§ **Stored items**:
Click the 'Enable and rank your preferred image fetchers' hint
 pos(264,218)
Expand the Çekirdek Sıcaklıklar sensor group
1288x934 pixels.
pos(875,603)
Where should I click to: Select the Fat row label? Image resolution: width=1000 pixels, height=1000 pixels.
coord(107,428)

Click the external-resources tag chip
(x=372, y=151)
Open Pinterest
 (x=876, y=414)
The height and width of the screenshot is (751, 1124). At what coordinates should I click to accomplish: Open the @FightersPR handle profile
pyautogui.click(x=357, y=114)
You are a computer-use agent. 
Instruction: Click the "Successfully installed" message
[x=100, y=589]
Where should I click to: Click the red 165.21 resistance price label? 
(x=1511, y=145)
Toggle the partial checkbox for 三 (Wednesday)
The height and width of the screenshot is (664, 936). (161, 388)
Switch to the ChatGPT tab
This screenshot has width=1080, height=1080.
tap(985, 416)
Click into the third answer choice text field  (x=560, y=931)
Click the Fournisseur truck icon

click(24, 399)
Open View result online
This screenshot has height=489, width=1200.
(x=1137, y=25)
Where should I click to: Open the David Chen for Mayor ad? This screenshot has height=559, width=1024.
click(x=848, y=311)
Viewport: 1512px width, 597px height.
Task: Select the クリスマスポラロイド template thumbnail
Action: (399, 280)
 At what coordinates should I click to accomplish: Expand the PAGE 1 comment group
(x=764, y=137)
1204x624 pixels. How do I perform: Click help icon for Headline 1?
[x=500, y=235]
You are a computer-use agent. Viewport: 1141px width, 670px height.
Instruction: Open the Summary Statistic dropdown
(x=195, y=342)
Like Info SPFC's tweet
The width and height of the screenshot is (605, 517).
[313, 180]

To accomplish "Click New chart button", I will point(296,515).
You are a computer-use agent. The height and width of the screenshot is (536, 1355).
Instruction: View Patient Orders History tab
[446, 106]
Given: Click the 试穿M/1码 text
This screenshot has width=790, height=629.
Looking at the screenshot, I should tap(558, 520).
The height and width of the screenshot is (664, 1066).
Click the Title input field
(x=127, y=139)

§ **Task**: Take from the entries every line that has the string "agent".

§ **Solution for this exercise**:
You are a computer-use agent. 
You are a computer-use agent. Viewport: 1141px width, 670px height.
You are a computer-use agent. The height and width of the screenshot is (536, 1355).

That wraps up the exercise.